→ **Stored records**
----

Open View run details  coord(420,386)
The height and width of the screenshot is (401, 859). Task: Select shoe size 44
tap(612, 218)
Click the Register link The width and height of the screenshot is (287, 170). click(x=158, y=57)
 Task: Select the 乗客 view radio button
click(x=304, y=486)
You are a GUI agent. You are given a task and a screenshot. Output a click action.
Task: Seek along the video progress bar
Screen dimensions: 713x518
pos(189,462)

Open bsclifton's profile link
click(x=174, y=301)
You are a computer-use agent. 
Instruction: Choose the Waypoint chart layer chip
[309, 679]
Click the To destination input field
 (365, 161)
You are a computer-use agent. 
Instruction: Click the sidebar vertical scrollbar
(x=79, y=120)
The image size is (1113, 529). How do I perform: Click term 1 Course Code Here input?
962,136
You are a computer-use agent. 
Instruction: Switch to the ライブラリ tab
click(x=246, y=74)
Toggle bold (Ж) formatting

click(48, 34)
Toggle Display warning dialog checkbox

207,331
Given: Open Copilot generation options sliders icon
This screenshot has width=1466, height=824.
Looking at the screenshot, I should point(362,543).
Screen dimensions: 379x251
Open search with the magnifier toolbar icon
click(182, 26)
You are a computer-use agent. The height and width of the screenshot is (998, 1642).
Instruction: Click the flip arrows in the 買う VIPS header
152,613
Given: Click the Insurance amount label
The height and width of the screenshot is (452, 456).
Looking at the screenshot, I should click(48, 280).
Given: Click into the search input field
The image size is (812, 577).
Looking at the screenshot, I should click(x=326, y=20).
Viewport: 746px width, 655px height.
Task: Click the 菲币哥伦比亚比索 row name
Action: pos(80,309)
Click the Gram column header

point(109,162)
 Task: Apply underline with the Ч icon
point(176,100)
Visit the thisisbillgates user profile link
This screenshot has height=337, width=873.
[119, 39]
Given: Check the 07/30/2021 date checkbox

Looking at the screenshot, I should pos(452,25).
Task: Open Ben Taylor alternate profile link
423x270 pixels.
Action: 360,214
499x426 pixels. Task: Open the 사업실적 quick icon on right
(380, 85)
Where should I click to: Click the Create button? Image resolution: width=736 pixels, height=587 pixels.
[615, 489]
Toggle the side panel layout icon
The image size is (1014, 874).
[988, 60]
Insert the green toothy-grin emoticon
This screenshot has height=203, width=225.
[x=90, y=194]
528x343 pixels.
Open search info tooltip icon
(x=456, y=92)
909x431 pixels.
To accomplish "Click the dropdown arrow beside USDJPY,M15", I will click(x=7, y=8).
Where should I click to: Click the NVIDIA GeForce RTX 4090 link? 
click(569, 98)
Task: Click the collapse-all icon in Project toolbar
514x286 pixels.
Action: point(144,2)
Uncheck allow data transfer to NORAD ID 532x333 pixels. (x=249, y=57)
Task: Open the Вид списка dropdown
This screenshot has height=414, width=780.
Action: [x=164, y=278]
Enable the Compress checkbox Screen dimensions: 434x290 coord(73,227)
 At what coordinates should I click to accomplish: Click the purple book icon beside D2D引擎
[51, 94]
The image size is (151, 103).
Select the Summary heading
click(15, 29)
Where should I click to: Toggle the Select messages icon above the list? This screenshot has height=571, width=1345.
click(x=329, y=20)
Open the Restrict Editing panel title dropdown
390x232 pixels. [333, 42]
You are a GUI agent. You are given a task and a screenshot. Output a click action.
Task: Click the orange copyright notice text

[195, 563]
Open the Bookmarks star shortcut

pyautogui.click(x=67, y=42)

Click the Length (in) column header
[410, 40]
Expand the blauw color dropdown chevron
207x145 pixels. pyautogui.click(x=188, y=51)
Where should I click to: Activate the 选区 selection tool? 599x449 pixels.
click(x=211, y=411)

----

Repeat all of the data shown above, exactly as it appears.

→ **Response**
Open View run details  coord(420,386)
The height and width of the screenshot is (401, 859). Task: Select shoe size 44
tap(612, 218)
Click the Register link The width and height of the screenshot is (287, 170). click(x=158, y=57)
 Task: Select the 乗客 view radio button
click(x=304, y=486)
You are a GUI agent. You are given a task and a screenshot. Output a click action.
Task: Seek along the video progress bar
Screen dimensions: 713x518
pos(189,462)

Open bsclifton's profile link
click(x=174, y=301)
You are a computer-use agent. 
Instruction: Choose the Waypoint chart layer chip
[309, 679]
Click the To destination input field
 (365, 161)
You are a computer-use agent. 
Instruction: Click the sidebar vertical scrollbar
(x=79, y=120)
The image size is (1113, 529). How do I perform: Click term 1 Course Code Here input?
962,136
You are a computer-use agent. 
Instruction: Switch to the ライブラリ tab
click(x=246, y=74)
Toggle bold (Ж) formatting

click(48, 34)
Toggle Display warning dialog checkbox

207,331
Given: Open Copilot generation options sliders icon
This screenshot has width=1466, height=824.
Looking at the screenshot, I should point(362,543).
Screen dimensions: 379x251
Open search with the magnifier toolbar icon
click(182, 26)
You are a computer-use agent. The height and width of the screenshot is (998, 1642).
Instruction: Click the flip arrows in the 買う VIPS header
152,613
Given: Click the Insurance amount label
The height and width of the screenshot is (452, 456).
Looking at the screenshot, I should click(48, 280).
Given: Click into the search input field
The image size is (812, 577).
Looking at the screenshot, I should click(x=326, y=20).
Viewport: 746px width, 655px height.
Task: Click the 菲币哥伦比亚比索 row name
Action: pos(80,309)
Click the Gram column header

point(109,162)
 Task: Apply underline with the Ч icon
point(176,100)
Visit the thisisbillgates user profile link
This screenshot has height=337, width=873.
[119, 39]
Given: Check the 07/30/2021 date checkbox

Looking at the screenshot, I should pos(452,25).
Task: Open Ben Taylor alternate profile link
423x270 pixels.
Action: 360,214
499x426 pixels. Task: Open the 사업실적 quick icon on right
(380, 85)
Where should I click to: Click the Create button? Image resolution: width=736 pixels, height=587 pixels.
[615, 489]
Toggle the side panel layout icon
The image size is (1014, 874).
[988, 60]
Insert the green toothy-grin emoticon
This screenshot has height=203, width=225.
[x=90, y=194]
528x343 pixels.
Open search info tooltip icon
(x=456, y=92)
909x431 pixels.
To accomplish "Click the dropdown arrow beside USDJPY,M15", I will click(x=7, y=8).
Where should I click to: Click the NVIDIA GeForce RTX 4090 link? 
click(569, 98)
Task: Click the collapse-all icon in Project toolbar
514x286 pixels.
Action: point(144,2)
Uncheck allow data transfer to NORAD ID 532x333 pixels. (x=249, y=57)
Task: Open the Вид списка dropdown
This screenshot has height=414, width=780.
Action: [x=164, y=278]
Enable the Compress checkbox Screen dimensions: 434x290 coord(73,227)
 At what coordinates should I click to accomplish: Click the purple book icon beside D2D引擎
[51, 94]
The image size is (151, 103).
Select the Summary heading
click(15, 29)
Where should I click to: Toggle the Select messages icon above the list? This screenshot has height=571, width=1345.
click(x=329, y=20)
Open the Restrict Editing panel title dropdown
390x232 pixels. [333, 42]
You are a GUI agent. You are given a task and a screenshot. Output a click action.
Task: Click the orange copyright notice text

[195, 563]
Open the Bookmarks star shortcut

pyautogui.click(x=67, y=42)

Click the Length (in) column header
[410, 40]
Expand the blauw color dropdown chevron
207x145 pixels. pyautogui.click(x=188, y=51)
Where should I click to: Activate the 选区 selection tool? 599x449 pixels.
click(x=211, y=411)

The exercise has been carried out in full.